(INPUT RECORDS begins)

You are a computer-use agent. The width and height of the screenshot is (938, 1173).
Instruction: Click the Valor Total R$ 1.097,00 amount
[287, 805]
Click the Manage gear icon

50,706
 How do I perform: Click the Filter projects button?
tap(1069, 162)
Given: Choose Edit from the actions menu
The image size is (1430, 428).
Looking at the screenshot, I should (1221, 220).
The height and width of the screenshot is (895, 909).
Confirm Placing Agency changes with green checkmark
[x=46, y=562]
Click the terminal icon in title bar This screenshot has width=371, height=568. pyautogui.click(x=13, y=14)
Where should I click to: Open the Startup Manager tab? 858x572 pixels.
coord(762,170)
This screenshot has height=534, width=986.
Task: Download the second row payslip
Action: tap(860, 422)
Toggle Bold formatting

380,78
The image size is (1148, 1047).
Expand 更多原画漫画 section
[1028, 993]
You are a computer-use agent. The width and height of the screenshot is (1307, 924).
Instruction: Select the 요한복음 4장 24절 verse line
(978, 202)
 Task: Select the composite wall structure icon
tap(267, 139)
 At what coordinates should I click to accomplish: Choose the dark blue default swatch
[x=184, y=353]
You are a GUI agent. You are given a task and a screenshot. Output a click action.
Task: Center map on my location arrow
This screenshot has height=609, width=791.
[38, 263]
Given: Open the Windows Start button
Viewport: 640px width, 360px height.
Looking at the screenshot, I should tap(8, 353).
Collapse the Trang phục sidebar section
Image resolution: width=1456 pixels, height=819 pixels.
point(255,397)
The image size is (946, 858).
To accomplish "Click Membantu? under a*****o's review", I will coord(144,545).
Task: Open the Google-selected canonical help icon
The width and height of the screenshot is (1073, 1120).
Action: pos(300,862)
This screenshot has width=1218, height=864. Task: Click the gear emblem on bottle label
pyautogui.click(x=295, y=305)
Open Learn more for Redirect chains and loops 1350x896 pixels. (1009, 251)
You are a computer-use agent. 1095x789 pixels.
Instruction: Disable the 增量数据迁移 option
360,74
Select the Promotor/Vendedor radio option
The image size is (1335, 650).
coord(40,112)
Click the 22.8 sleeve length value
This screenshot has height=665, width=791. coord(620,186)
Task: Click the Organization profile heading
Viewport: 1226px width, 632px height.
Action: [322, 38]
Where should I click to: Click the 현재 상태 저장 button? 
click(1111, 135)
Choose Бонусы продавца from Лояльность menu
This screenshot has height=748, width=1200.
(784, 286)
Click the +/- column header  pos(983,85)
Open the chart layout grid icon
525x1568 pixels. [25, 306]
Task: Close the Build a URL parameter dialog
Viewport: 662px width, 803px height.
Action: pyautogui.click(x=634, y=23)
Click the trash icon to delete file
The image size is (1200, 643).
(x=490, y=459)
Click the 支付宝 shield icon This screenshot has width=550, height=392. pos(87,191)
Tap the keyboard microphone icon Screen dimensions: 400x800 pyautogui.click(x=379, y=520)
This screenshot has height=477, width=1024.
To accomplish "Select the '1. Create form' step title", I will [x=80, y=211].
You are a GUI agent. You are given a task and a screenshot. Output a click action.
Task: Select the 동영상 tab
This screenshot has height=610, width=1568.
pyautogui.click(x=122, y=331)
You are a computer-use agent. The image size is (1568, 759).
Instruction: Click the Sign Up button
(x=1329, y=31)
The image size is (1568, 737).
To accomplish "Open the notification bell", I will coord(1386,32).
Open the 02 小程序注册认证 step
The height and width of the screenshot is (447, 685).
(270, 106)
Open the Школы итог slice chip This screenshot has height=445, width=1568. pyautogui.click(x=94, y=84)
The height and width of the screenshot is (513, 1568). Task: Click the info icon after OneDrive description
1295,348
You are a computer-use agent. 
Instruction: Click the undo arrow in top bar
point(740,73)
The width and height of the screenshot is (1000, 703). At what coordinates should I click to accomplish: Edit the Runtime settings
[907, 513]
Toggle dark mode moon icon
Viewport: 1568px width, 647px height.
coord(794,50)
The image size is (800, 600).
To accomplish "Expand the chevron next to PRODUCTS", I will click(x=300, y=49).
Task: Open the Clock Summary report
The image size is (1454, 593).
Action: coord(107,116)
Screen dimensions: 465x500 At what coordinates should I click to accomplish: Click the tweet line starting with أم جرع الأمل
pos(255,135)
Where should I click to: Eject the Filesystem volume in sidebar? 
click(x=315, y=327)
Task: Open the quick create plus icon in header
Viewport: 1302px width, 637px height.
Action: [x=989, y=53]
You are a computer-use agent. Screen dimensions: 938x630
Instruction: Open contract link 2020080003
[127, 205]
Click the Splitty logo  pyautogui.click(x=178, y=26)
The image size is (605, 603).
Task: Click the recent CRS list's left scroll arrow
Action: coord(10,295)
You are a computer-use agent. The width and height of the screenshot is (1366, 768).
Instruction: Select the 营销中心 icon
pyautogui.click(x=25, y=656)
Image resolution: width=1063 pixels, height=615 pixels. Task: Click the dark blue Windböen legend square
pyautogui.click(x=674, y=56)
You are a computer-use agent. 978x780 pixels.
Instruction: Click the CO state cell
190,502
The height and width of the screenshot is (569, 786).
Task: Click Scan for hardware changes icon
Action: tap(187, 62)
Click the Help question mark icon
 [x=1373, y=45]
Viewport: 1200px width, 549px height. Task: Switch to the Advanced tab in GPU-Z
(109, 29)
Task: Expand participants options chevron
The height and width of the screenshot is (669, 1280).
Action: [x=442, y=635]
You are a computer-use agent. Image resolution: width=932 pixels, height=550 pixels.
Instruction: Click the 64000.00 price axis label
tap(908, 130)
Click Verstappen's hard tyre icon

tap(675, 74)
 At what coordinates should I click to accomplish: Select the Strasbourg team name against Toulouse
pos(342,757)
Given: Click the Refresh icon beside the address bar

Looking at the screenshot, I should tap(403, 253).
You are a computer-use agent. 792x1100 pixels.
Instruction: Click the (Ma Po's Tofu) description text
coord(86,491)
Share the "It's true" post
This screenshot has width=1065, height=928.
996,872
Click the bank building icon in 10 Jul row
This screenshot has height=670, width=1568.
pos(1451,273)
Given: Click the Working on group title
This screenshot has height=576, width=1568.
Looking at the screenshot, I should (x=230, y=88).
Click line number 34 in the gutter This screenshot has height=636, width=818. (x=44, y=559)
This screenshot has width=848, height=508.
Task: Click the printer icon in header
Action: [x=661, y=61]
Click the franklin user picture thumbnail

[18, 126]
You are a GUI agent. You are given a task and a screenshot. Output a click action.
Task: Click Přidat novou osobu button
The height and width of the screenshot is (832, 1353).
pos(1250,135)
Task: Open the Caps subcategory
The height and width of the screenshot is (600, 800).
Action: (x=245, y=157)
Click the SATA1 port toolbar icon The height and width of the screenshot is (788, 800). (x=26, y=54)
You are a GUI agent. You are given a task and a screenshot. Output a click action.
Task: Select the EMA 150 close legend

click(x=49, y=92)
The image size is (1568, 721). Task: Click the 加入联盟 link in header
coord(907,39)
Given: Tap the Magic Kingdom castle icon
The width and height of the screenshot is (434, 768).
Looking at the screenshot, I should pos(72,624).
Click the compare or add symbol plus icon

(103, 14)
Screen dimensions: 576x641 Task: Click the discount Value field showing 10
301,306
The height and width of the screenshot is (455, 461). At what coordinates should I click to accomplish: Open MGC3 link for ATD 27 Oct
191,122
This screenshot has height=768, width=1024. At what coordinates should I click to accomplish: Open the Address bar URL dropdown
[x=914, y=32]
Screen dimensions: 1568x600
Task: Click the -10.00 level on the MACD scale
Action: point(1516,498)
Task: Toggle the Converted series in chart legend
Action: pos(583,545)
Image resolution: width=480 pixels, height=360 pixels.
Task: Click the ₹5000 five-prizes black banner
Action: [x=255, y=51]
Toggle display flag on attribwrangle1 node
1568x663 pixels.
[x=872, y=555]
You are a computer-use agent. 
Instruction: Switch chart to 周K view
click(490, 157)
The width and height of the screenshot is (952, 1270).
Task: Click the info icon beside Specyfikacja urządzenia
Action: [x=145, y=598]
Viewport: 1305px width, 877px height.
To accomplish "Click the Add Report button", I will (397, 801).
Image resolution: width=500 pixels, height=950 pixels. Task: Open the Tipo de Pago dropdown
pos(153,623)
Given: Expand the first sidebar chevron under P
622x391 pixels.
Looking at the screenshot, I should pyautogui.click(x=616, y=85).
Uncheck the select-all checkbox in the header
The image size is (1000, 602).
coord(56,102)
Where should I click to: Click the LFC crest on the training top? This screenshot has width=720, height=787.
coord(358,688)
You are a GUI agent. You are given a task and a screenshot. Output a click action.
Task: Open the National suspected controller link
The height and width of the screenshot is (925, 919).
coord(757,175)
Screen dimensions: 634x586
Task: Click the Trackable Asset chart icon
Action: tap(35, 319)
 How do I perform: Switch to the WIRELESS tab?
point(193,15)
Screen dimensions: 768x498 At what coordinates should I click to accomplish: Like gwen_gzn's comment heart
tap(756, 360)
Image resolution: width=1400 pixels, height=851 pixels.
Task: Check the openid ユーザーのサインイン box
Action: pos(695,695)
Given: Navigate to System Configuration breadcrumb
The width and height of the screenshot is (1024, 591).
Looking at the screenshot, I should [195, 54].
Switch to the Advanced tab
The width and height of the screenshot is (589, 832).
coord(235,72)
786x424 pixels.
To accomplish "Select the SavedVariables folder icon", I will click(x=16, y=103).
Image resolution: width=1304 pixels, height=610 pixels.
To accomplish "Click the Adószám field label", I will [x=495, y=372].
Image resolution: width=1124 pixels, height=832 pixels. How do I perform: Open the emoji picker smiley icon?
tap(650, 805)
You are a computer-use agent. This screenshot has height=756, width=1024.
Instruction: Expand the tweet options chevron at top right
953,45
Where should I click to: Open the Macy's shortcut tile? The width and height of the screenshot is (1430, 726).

(INPUT RECORDS ends)

- [TRY IT] Look for the word "under" in the records above, count the lines that hold it, and give only that number.

- [PROBLEM SOLUTION] 2